In 500 Days of Summer, the chick challenges Joseph to a race from the kitchen to the bedroom and the camera follows them as they run through an aisle. The chick flies onto the mattress and Joseph comes next, at a slow crawl. He mounts her and she wants him, you can see it. He whispers, “Darling, I don’t know how to tell you this, but there’s a Chinese family in our bedroom.”
In real life, there is also a Chinese family in IKEA with us, but they are nothing like the quiet family in the movie. There is a small boy who screams and a small girl who poops in a diaper and drools. It feels like they’re following us, Beck, and I’m going to lose it if they don’t stop fighting. They’re so fucking loud that I can’t hear what you’re saying. You pick up a yellow, fringed pillow and I am sick of missing out on your words. What if you said something important? What if you revealed something to me and I missed it?
You excuse yourself as you squeeze by the Chinese woman, who has stopped abruptly to examine an unremarkable round table. She could get out of the way but she doesn’t.
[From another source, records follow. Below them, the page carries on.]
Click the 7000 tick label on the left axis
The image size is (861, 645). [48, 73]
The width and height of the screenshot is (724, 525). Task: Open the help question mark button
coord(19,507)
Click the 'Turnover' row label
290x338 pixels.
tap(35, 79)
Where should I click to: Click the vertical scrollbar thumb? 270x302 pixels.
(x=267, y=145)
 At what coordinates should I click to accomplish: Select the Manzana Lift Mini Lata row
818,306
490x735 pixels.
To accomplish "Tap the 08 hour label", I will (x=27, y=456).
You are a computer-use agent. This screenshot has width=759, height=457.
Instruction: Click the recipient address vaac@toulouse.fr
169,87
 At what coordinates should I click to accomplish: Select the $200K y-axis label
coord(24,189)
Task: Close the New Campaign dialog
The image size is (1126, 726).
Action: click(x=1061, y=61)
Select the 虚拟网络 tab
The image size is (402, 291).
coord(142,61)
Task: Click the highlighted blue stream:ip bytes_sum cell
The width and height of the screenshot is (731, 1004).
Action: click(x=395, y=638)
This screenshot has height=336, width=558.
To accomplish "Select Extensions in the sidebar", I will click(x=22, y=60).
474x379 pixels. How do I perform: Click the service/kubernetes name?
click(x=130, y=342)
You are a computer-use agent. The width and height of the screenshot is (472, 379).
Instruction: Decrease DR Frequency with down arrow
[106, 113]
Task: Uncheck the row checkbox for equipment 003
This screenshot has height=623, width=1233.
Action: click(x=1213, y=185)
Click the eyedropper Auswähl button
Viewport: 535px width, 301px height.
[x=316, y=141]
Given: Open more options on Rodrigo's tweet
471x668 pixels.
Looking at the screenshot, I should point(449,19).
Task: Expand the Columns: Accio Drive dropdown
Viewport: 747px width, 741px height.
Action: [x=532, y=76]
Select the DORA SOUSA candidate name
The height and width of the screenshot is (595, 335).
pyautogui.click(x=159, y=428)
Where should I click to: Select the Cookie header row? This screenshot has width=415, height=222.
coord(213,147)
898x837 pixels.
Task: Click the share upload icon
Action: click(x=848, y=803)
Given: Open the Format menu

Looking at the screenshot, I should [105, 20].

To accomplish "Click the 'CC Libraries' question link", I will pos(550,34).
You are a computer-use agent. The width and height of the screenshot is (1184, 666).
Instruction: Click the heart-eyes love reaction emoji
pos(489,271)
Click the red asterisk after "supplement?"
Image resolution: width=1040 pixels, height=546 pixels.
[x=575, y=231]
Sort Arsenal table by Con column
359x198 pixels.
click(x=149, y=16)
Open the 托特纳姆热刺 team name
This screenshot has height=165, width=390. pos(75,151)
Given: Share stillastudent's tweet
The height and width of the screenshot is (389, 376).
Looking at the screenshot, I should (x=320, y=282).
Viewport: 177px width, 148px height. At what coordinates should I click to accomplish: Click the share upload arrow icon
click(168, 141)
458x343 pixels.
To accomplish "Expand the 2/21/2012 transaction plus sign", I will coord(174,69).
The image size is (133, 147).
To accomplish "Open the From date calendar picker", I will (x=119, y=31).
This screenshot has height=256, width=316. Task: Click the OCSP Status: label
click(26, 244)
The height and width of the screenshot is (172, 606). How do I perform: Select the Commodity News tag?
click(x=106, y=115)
You practically have to boost yourself onto the back side of the hunk of junk they call a sofa in order to get closer to me. That woman has nerve and I want to tell her but you hold my hand and maybe it’s not so bad after all.
“Feel this,” you say. You push the pillow into my hand. I look down and I can see your black panties just below the belt of your white jeans. They’ve stretched out from all your monkeying around and you’re holding my hand and breathing and you don’t smell like IKEA and just like that, I’m hard.
“It’s soft, right?”
“Yeah,” I say. The Chinese dad slams his fist on the table. Bam! We’re both startled and the moment ends as you drop the pillow. If this were 500 Days of Summer, we wouldn’t be able to hear him over the Hall & Oates that would be playing just for us. You pick up another pillow, pink. You press it into my palm.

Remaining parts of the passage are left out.